§ What you have to do
Copy every line of the records that includes the word "chart".

BEGIN

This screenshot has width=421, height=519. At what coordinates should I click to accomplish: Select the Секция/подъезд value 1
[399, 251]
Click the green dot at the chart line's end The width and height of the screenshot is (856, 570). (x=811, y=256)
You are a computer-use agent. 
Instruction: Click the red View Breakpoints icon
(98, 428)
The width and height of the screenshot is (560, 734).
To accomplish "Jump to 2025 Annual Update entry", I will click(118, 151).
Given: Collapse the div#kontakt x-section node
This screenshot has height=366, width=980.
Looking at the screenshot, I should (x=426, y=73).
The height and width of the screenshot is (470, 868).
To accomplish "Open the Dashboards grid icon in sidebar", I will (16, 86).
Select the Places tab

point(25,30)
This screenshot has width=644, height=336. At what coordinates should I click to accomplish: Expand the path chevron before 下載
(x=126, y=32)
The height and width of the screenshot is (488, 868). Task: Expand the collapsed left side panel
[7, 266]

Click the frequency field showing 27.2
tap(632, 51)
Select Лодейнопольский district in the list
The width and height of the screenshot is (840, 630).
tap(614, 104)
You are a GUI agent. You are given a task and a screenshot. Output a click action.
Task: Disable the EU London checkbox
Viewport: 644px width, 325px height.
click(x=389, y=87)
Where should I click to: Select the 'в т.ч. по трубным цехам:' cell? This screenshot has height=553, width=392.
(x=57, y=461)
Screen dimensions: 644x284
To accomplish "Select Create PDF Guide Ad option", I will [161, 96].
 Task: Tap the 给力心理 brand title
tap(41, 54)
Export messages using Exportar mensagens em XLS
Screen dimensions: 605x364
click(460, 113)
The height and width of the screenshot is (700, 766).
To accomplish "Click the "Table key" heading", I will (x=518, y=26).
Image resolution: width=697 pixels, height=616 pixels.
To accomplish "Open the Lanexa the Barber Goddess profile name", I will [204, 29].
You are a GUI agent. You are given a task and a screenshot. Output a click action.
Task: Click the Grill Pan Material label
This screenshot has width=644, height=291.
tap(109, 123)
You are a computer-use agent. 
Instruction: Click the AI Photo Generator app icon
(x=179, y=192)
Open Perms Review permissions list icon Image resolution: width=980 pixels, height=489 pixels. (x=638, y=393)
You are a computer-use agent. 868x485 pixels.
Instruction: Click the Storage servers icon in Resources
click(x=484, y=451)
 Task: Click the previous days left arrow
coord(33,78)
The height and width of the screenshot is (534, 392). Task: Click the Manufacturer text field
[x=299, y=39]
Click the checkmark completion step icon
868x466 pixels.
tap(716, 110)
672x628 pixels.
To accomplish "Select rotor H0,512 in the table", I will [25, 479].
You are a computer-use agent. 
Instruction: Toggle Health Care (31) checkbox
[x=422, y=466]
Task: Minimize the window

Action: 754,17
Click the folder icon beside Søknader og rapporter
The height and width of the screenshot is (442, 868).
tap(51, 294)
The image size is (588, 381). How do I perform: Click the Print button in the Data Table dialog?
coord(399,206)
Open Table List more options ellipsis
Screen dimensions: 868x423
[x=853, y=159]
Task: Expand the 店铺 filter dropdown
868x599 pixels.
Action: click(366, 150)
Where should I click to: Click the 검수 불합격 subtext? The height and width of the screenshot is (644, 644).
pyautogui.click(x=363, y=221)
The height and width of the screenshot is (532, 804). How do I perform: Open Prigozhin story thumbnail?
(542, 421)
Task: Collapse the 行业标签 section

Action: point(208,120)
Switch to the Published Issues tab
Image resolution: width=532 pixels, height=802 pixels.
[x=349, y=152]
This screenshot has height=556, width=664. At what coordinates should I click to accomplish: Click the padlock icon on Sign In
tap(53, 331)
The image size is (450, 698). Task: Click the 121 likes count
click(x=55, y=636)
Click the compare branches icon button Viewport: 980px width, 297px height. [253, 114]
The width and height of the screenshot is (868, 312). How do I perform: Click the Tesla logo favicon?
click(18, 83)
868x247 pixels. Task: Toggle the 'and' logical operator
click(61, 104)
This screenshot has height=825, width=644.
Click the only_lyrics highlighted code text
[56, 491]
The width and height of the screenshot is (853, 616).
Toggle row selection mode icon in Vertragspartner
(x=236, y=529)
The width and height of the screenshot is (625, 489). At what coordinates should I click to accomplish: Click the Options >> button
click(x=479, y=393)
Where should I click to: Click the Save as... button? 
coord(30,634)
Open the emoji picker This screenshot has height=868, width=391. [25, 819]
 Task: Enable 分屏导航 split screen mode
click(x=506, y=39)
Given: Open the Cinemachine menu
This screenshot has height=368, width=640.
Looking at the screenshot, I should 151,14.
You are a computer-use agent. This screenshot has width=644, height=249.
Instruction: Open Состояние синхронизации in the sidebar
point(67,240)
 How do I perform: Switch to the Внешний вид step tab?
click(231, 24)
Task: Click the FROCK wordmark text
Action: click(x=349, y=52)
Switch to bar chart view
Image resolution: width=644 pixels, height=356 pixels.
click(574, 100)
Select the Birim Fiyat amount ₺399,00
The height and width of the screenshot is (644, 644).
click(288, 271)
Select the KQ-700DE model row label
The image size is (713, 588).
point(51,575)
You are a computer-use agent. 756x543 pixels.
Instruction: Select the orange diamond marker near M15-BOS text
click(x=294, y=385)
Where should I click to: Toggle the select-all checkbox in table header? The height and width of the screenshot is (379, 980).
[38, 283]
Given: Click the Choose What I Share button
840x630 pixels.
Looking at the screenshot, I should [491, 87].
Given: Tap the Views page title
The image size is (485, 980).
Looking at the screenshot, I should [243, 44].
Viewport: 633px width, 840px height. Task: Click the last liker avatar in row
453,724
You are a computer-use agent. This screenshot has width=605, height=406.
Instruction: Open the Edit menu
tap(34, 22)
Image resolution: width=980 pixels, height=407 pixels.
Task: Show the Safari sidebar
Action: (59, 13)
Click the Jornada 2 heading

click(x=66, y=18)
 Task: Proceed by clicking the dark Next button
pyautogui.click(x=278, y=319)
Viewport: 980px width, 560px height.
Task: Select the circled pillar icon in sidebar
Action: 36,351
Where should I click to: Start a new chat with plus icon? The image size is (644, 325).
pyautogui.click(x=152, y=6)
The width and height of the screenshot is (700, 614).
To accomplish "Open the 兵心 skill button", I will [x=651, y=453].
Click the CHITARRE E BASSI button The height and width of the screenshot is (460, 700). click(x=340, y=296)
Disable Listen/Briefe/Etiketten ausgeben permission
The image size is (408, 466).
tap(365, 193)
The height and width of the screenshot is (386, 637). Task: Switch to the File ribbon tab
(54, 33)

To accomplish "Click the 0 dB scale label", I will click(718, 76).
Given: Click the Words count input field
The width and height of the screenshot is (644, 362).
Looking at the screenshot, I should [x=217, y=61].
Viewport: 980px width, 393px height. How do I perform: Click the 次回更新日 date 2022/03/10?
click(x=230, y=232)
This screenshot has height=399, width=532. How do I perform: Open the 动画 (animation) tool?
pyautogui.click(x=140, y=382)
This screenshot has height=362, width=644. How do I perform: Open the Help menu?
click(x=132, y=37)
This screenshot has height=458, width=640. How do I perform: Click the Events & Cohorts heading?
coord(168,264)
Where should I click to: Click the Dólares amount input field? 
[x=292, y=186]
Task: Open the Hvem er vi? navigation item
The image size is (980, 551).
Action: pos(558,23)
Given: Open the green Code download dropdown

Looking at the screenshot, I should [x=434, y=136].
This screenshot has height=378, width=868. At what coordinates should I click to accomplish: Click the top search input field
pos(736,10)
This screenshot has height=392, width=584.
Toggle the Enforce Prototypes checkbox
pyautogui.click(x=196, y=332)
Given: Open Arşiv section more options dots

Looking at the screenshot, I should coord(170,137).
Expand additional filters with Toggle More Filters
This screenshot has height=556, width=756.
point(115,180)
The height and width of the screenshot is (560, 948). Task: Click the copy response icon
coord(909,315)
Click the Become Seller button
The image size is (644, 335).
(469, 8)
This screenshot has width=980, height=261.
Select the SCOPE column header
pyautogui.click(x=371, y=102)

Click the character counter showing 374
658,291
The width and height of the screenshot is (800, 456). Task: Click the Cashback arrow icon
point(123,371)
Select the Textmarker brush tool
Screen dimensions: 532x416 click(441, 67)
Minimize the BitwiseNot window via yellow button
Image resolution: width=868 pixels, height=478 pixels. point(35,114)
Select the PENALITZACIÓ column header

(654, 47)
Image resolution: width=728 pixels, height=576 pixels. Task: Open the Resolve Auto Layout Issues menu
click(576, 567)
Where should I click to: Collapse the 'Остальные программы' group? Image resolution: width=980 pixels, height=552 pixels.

END

§ Task answer
Click the green dot at the chart line's end The width and height of the screenshot is (856, 570). (x=811, y=256)
Switch to bar chart view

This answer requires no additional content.